Islamabad - Le Pakistan a décidé de suspendre ses accords de réadmission des migrants illégaux expulsés par les pays de l'Union européenne, sauf la Grande-Bretagne, en dénonçant des abus flagrants, a annoncé son ministre de l'Intérieur.

Ces accords, signés en 2010, sont destinés à faciliter le retour chez eux des immigrés pakistanais et d'autres nationalités qui ont transité par le Pakistan avant d'arriver illégalement dans l'UE.

Or les pays européens les ont galvaudés, a déclaré vendredi soir le ministre pakistanais de l'Intérieur Chaudhry Nisar Ali Khan, cité par la radio publique Radio Pakistan, en annonçant la suspension de ces accords, sauf pour la Grande-Bretagne avec qui le Pakistan a des liens plus étroits, et sans préciser à partir de quand.

Normalement, les Pakistanais qui arrivent illégalement dans n'importe quel pays occidental doivent être expulsés après une vérification correcte de leur nationalité et d'autres détails auprès du Pakistan, a-t-il ajouté.

Or la plupart des pays (occidentaux) expulsent des gens sans faire de vérification auprès des autorités pakistanaises, a-t-il souligné, en indiquant que 90.000 personnes avaient été renvoyées l'an dernier au Pakistan en provenance de divers pays.

Nous avons lu les reportages dans les médias mais nous n'avons aucune confirmation officielle, a réagi une porte-parole de la Commission européenne, interrogée par l'AFP. Nous prenons contact au niveau politique avec les autorités pakistanaises, a-t-elle ajouté.

L'UE, confrontée à une crise migratoire sans précédent depuis la fin de la Deuxième guerre mondiale, peine à mettre en place une stratégie commune pour accueillir les réfugiés. Ses 28 Etats membres sont en revanche d'accord pour intensifier les expulsions et retours forcés de migrants illégaux.

Dans cette stratégie, l'accord de réadmission signé entre l'UE et le Pakistan est souvent cité à Bruxelles comme un exemple à imiter avec d'autres pays d'origine des migrants économiques, comme le Bangladesh ou les pays africains.

La chef de la diplomatie européenne, Federica Mogherini, avait toutefois estimé cette semaine que l'accord n'était pas suffisamment appliqué.

La question, c'est la mise en oeuvre de l'accord, avait-elle commenté jeudi à Luxembourg en arrivant à une réunion UE-Asie. Mme Mogherini avait eu en marge de cette réunion un entretien avec les émissaires du Pakistan, dont le conseiller du président pakistanais pour les Affaires étrangères, Sartaj Aziz.

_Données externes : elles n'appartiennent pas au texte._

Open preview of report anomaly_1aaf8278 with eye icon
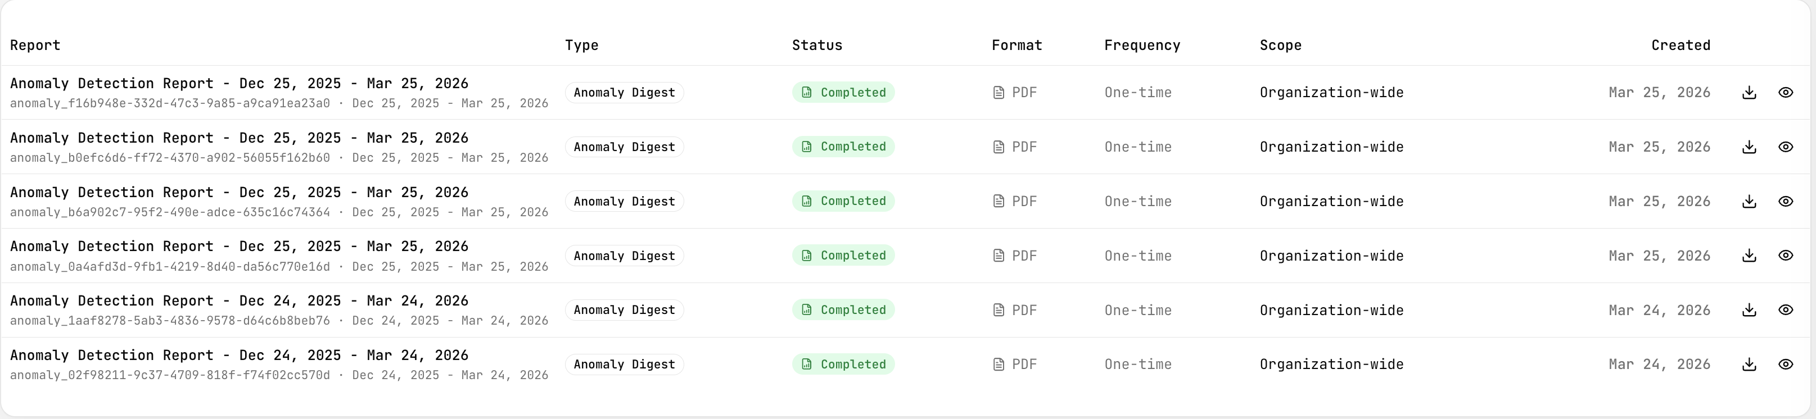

J'ai senti une volonté et une disponibilité pour coopérer d'une façon opérationnelle, pour faire en sorte que les retours aient vraiment lieux, avait assuré Mme Mogherini. C'est quelque chose que nous allons suivre dans les semaines à venir, pour nous assurer que les retours soient vraiment effectifs.

Sans citer de pays en particulier, le ministre de l'Intérieur pakistanais s'est également inquiété d'une autre tendance dangereuse observée ces derniers mois: le nombre croissant de Pakistanais expulsés en étant accusés de terrorisme sans qu'on ait fait les vérifications nécessaires.

Les propos de M. Nisar interviennent deux jours après que la police grecque a arrêté 12 personnes, dont neuf Pakistanais, pour avoir falsifié des documents pour des migrants essayant d'entrer en Europe centrale.

Près de 750.000 migrants et réfugiés sont arrivés en Europe cette année, selon le Haut-Commissariat de l'ONU pour les réfugiés (HCR), un afflux face auquel les pays européens peinent à établir une stratégie commune.